● **DIRECTIONS FOR THIS TASK**
Transcribe everything from the line containing "The height and" down to the line containing "pyautogui.click(x=926, y=480)", and leave the pictures out of your answer.

● **RECORDS PROVIDED**
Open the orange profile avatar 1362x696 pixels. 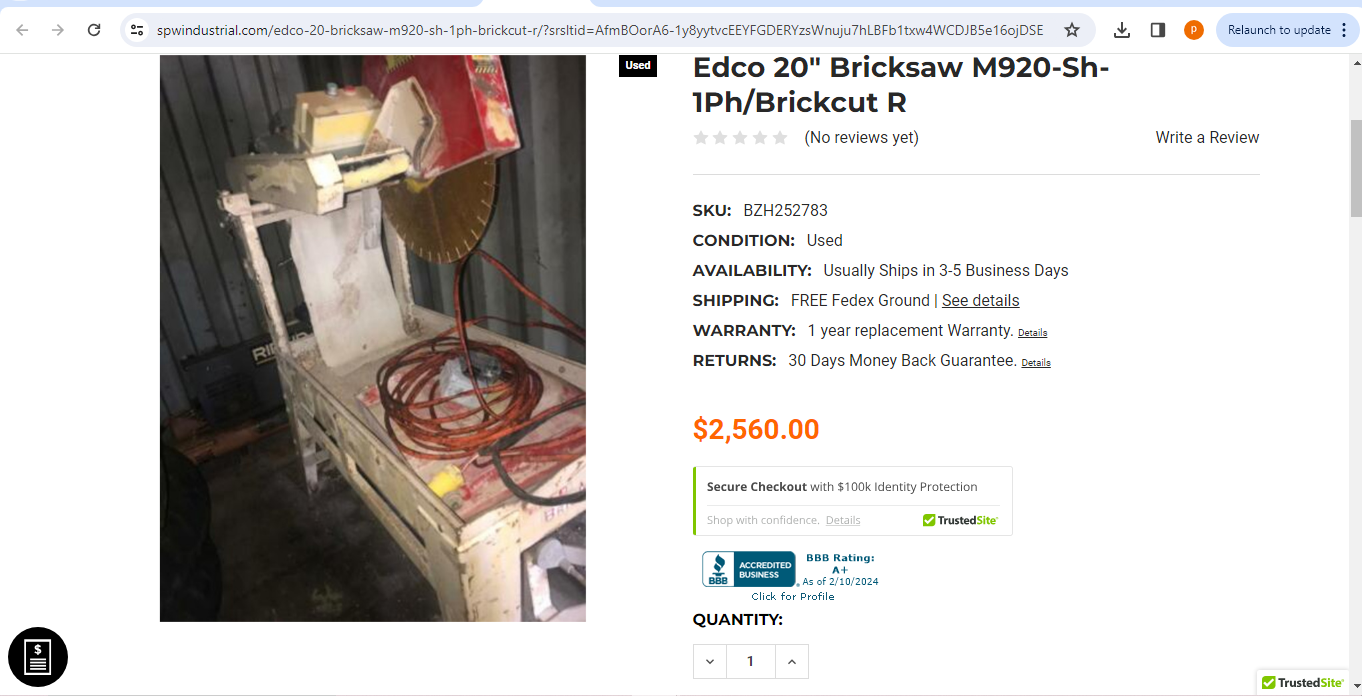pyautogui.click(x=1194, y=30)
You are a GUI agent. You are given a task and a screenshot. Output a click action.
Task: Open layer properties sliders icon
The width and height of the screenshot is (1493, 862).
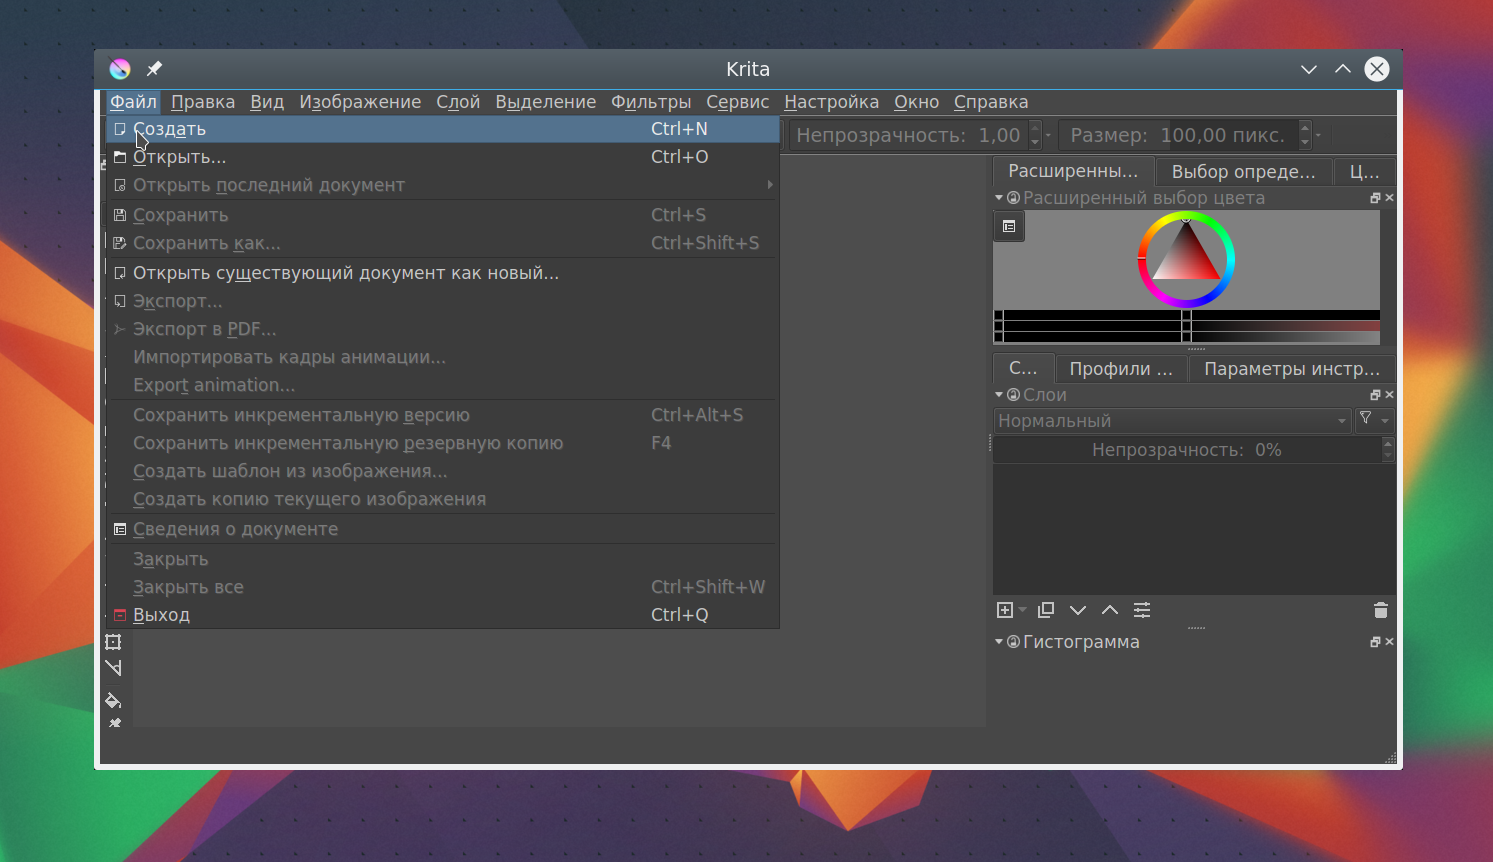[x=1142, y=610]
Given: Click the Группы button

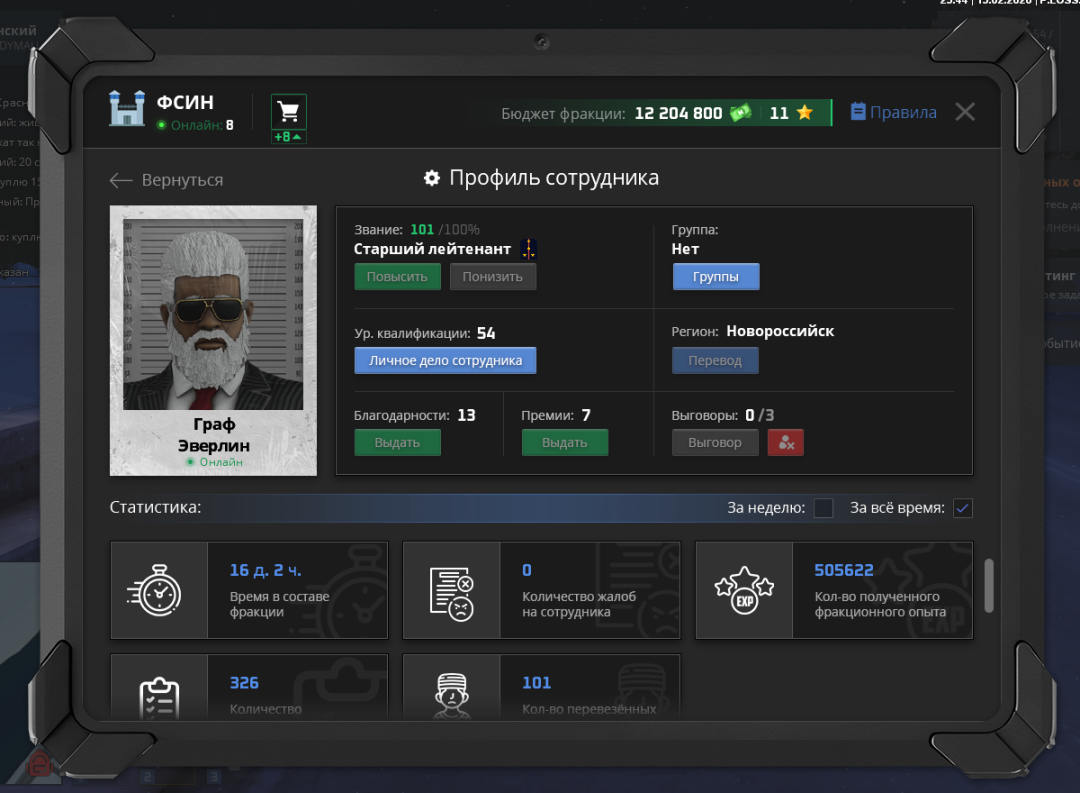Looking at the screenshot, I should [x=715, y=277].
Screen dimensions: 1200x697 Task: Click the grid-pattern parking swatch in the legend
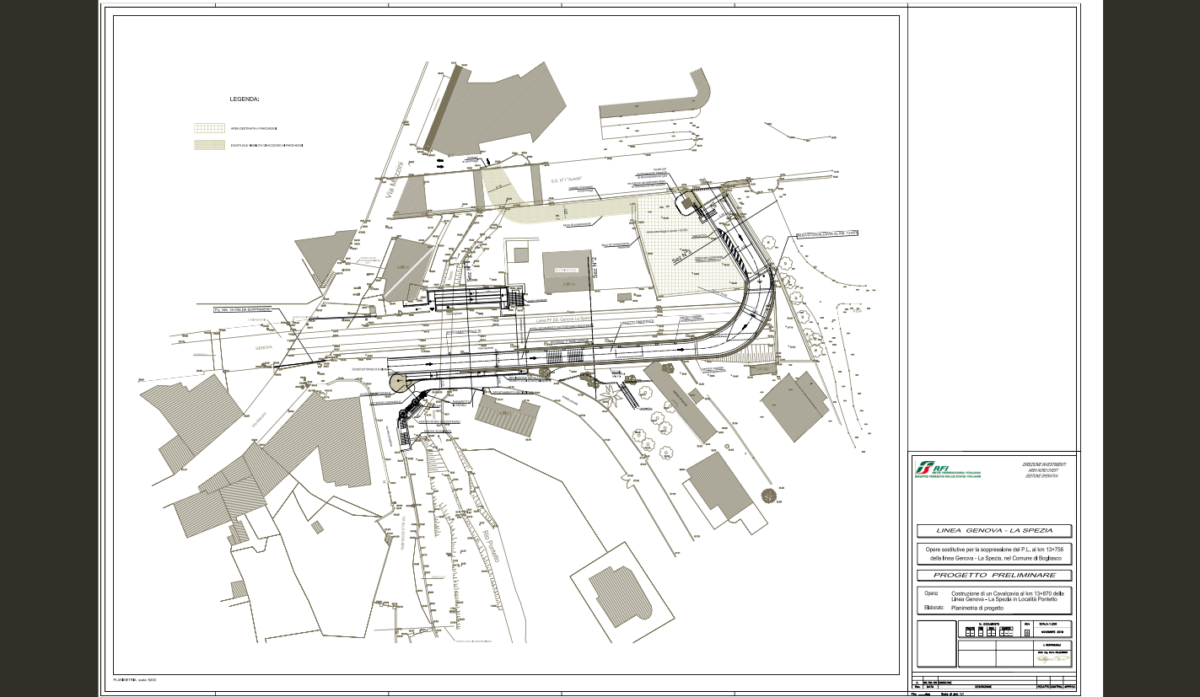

* * *

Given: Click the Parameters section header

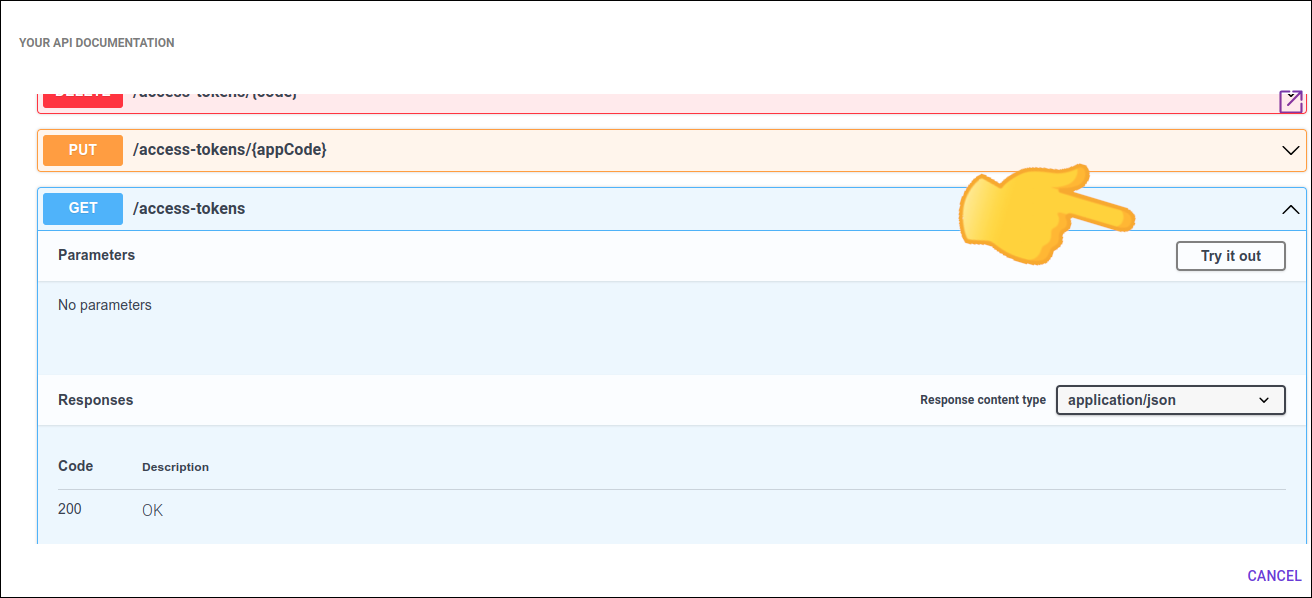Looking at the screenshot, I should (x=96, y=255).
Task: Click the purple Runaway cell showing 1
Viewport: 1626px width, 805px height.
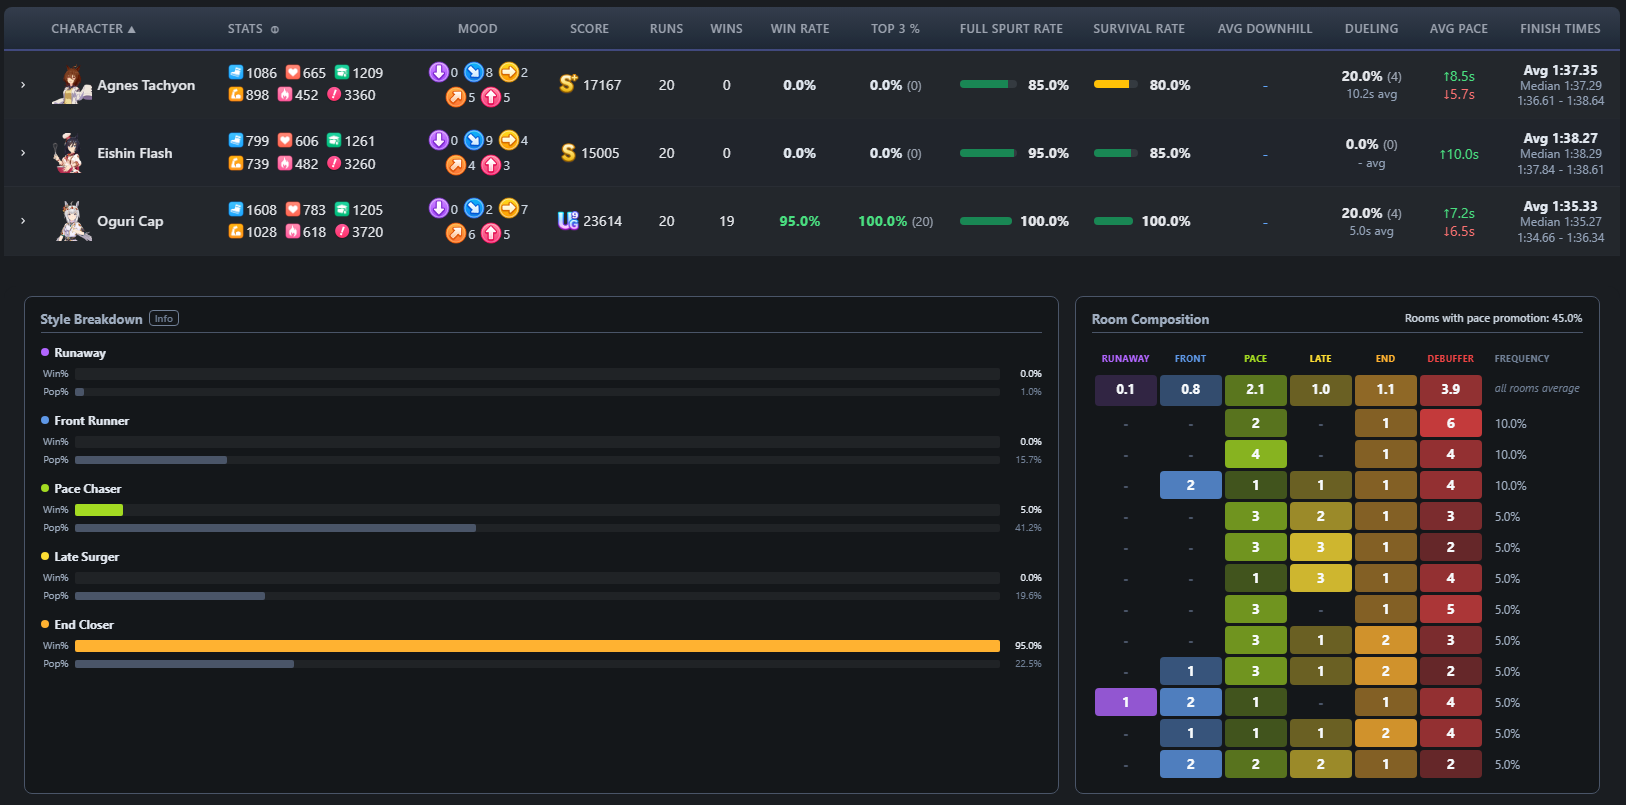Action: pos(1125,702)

* * *

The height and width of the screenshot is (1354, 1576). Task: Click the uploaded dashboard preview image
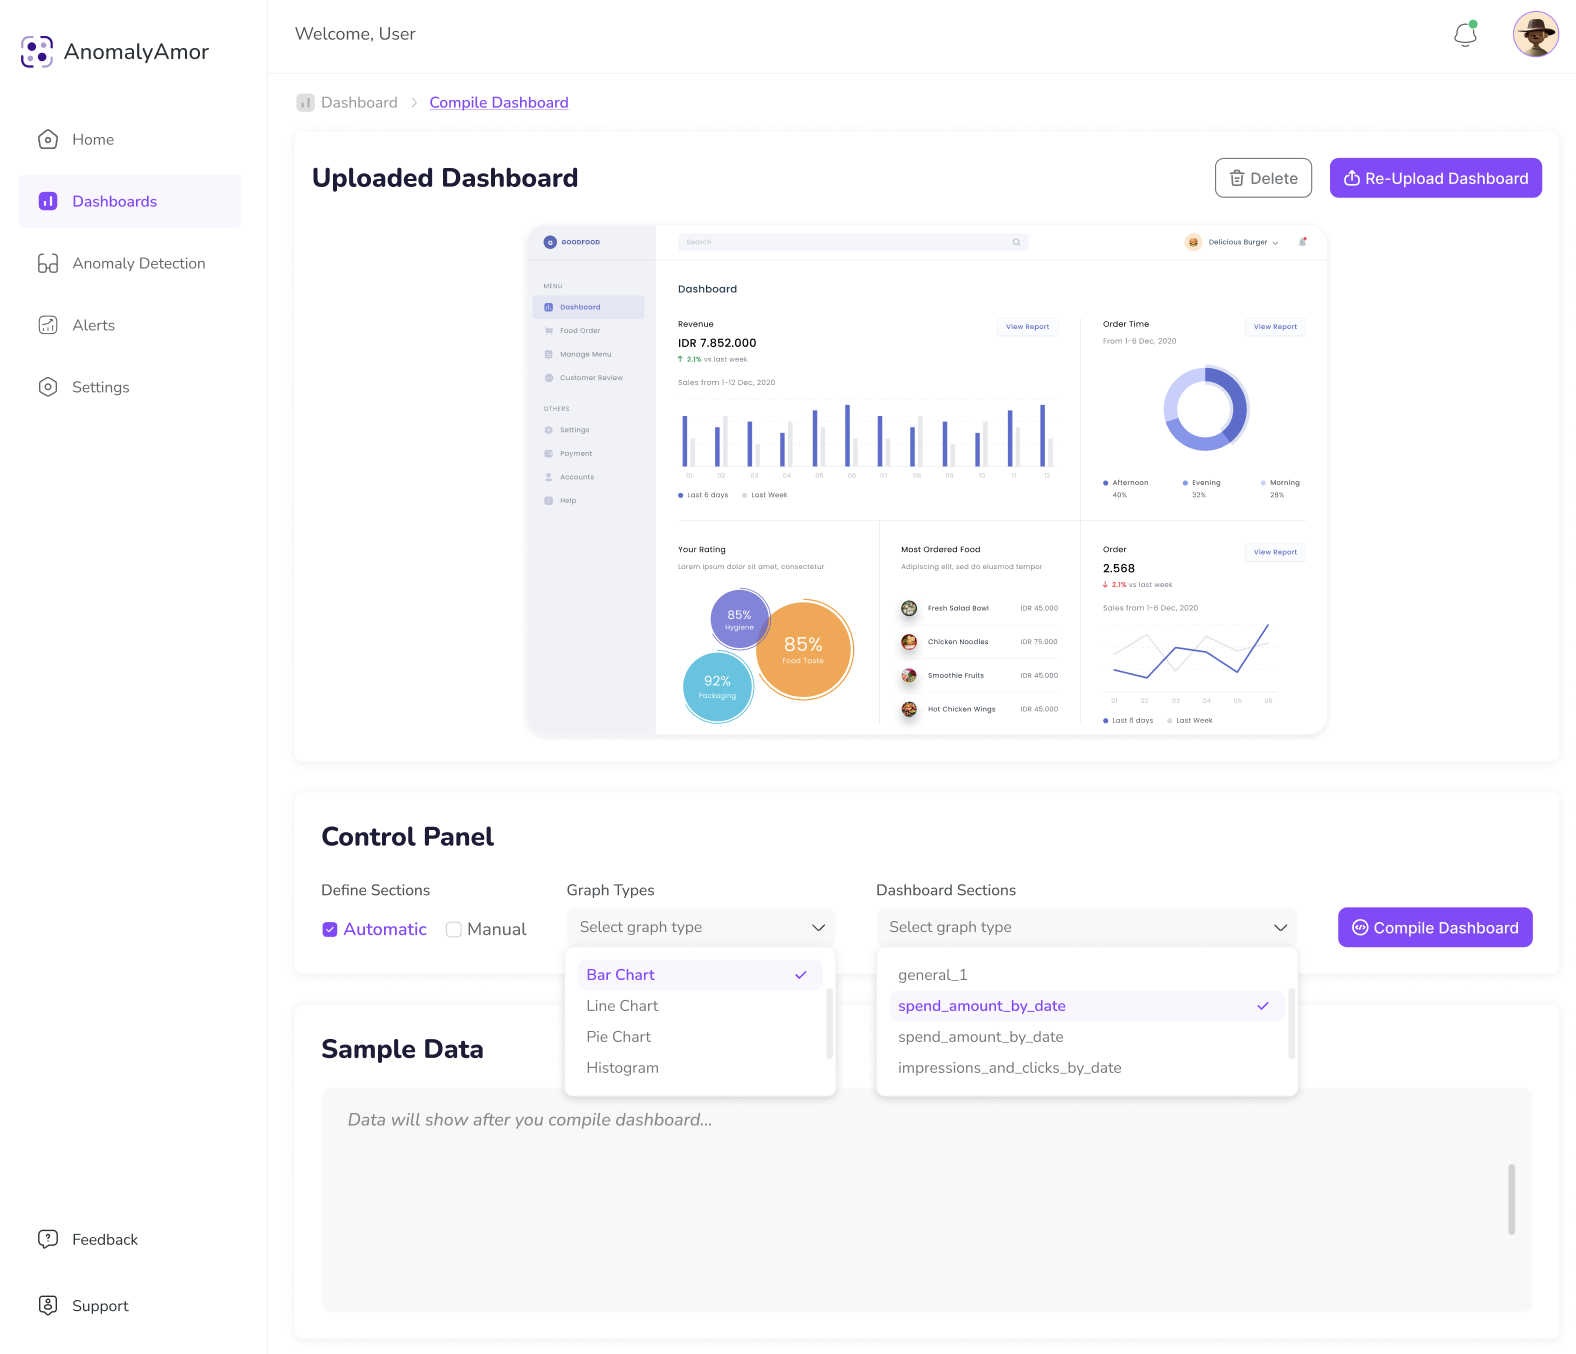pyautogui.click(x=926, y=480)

● **OUTPUT**
The height and width of the screenshot is (1354, 1576). Task: Click the uploaded dashboard preview image
pyautogui.click(x=926, y=480)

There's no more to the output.